Part 18: The False Positive Problem

Autonomy exposed a problem I hadn’t fully appreciated: when there’s no human to override a scanner, false positives become functional failures.

In approval mode, if a scanner incorrectly flagged something, I’d see it in the approval view, recognise it as a false positive, and approve anyway. The system was conservative and that was fine because I was the safety valve.

At TL4, there is no safety valve. A false positive means a blocked step means a failed task means the user gets an error message instead of an answer. The security system becomes the thing that stops the system from being useful.

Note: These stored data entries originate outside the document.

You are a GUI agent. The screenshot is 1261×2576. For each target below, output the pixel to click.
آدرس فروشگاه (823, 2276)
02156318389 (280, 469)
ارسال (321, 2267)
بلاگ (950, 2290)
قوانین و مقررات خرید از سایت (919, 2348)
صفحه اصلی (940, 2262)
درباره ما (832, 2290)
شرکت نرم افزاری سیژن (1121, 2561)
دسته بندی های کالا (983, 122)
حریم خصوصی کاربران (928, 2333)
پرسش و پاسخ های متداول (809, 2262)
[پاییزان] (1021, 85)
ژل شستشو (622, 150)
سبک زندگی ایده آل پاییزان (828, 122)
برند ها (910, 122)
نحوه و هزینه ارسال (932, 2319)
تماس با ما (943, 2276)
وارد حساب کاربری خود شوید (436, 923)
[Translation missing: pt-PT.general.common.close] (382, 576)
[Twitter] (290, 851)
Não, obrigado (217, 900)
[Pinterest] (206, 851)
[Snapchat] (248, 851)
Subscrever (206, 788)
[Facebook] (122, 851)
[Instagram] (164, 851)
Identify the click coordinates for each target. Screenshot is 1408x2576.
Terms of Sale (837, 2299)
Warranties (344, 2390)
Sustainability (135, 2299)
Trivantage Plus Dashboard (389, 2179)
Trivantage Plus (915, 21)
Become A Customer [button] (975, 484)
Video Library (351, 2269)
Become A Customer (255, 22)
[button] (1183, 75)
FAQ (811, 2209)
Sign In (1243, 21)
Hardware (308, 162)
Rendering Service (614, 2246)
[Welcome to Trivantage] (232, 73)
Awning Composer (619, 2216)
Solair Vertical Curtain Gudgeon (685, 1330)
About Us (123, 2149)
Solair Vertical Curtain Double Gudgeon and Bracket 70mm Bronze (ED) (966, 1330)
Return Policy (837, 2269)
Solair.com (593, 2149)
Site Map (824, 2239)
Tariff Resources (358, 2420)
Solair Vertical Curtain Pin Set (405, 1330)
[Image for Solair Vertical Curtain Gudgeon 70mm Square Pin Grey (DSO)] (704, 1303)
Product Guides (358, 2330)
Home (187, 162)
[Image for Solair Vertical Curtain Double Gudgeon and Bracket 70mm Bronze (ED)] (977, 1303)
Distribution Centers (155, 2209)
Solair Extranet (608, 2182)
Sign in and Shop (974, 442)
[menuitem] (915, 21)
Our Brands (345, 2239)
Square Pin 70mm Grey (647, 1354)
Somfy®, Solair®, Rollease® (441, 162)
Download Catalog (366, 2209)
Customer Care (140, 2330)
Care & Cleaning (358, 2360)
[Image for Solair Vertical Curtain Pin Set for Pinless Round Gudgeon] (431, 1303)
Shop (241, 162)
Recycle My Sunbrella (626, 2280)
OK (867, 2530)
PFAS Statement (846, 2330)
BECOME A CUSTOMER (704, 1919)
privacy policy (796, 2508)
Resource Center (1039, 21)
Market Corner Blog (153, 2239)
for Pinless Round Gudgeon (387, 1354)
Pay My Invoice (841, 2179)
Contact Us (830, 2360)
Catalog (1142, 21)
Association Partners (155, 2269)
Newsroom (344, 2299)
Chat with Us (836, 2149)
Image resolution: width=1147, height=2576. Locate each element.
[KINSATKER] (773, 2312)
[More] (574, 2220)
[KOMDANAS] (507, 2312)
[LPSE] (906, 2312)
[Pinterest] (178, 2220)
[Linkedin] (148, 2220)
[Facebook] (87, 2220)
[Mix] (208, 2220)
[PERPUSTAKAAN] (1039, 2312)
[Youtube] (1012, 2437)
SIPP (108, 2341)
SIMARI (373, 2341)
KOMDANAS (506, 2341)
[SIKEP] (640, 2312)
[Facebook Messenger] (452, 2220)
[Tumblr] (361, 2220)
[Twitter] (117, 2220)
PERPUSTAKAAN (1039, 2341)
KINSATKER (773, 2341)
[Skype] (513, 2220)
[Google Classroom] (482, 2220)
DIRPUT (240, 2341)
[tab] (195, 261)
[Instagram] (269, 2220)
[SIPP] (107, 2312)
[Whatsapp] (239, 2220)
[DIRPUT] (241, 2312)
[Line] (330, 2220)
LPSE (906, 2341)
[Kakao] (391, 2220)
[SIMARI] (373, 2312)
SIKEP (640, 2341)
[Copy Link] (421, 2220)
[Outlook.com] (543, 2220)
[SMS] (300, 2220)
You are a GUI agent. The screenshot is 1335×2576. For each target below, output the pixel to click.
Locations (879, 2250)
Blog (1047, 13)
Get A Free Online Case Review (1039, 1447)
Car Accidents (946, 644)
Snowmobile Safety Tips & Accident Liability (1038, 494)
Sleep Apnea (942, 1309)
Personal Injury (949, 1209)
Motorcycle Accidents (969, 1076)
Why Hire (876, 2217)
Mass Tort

The worst version of this was false positive cascading. Sentinel tracks cumulative risk per session — each flagged item adds to a risk score. If the score exceeds a threshold, the session locks. In approval mode this rarely mattered because I’d clear the flags. Autonomously, false positives accumulated. A few innocent flags would push the session over the threshold, the session would lock, and every subsequent request in that session would be blocked regardless of content.

The fix was risk decay. The cumulative risk score now decays over time — specifically, 1.0 per minute. A session that gets temporarily heated doesn’t stay locked forever. Combined with an auto-unlock timeout that clears stale conversation turns (preventing the system from re-triggering on old history), it means false positives are annoying but no longer permanently crippling.

Getting this balance right — aggressive enough to catch real attacks, forgiving enough to recover from false alarms — is probably the ongoing challenge of the project. It’s easy to build a system that blocks everything. The hard part is blocking only the right things.